━━ EXERCISE MATERIAL ━━

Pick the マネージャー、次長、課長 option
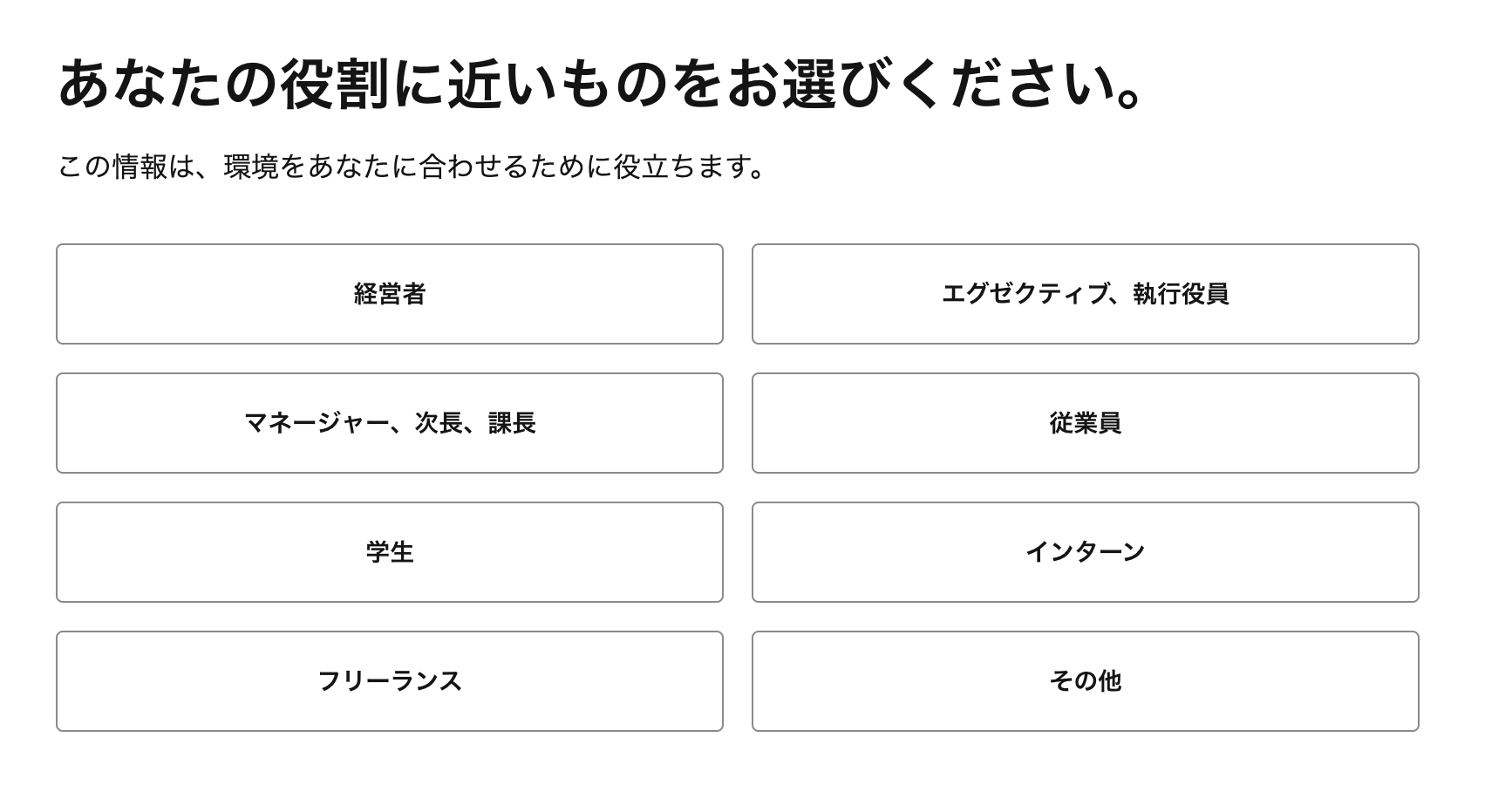 click(x=390, y=423)
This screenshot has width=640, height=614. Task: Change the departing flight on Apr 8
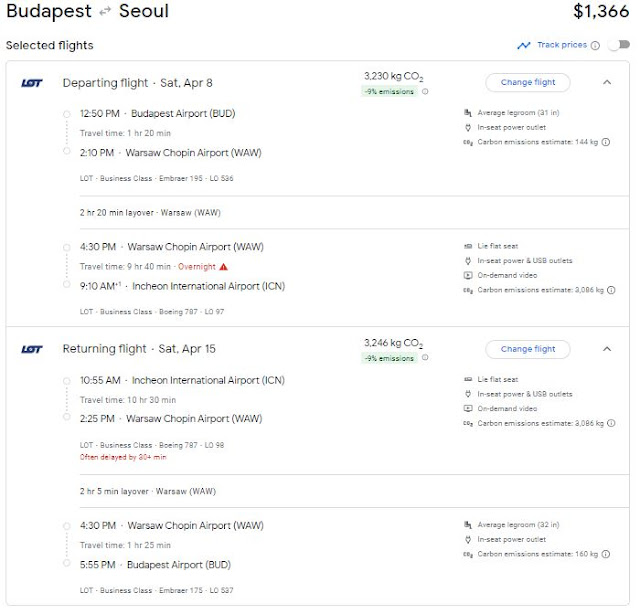(x=527, y=82)
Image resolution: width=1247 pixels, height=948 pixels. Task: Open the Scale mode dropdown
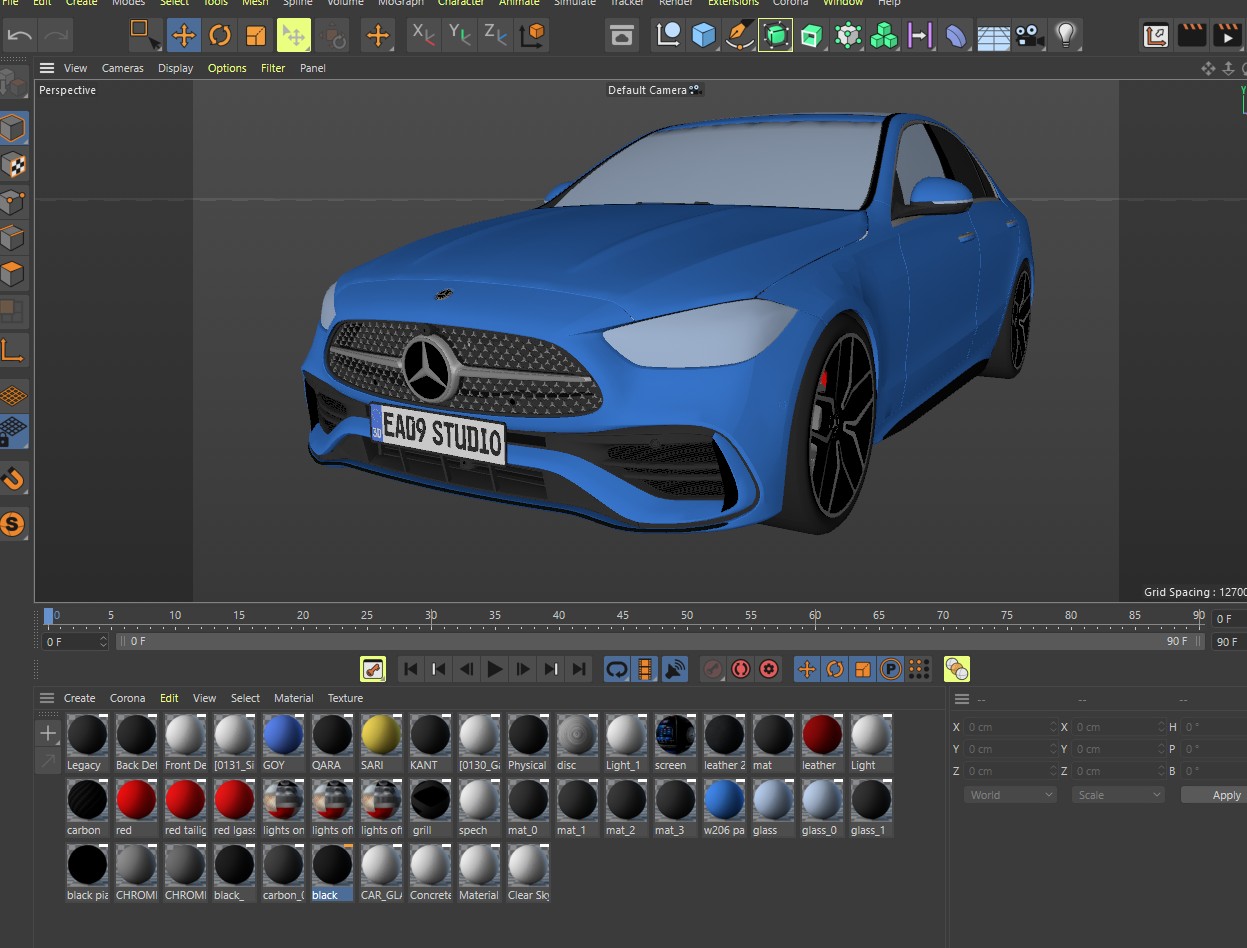point(1118,795)
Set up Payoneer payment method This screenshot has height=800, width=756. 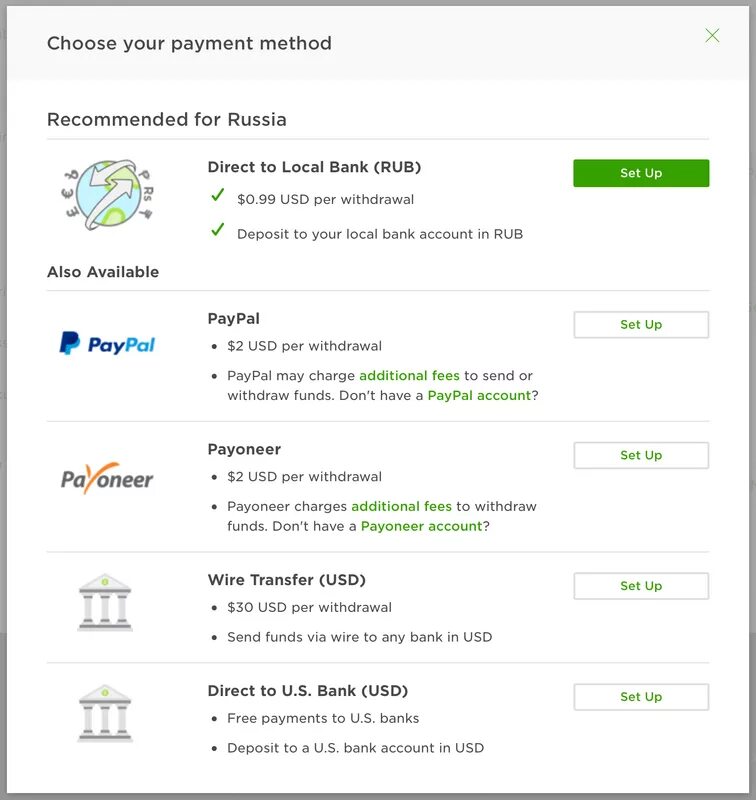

━━━

— YOUR GOAL —
Leaving the pictures out, write out all the material above exactly.

— SOLVED EXERCISE —
Pick the マネージャー、次長、課長 option
 click(x=390, y=423)
This screenshot has width=640, height=614. Task: Change the departing flight on Apr 8
(x=527, y=82)
Image resolution: width=1247 pixels, height=948 pixels. Task: Open the Scale mode dropdown
point(1118,795)
Set up Payoneer payment method This screenshot has height=800, width=756. 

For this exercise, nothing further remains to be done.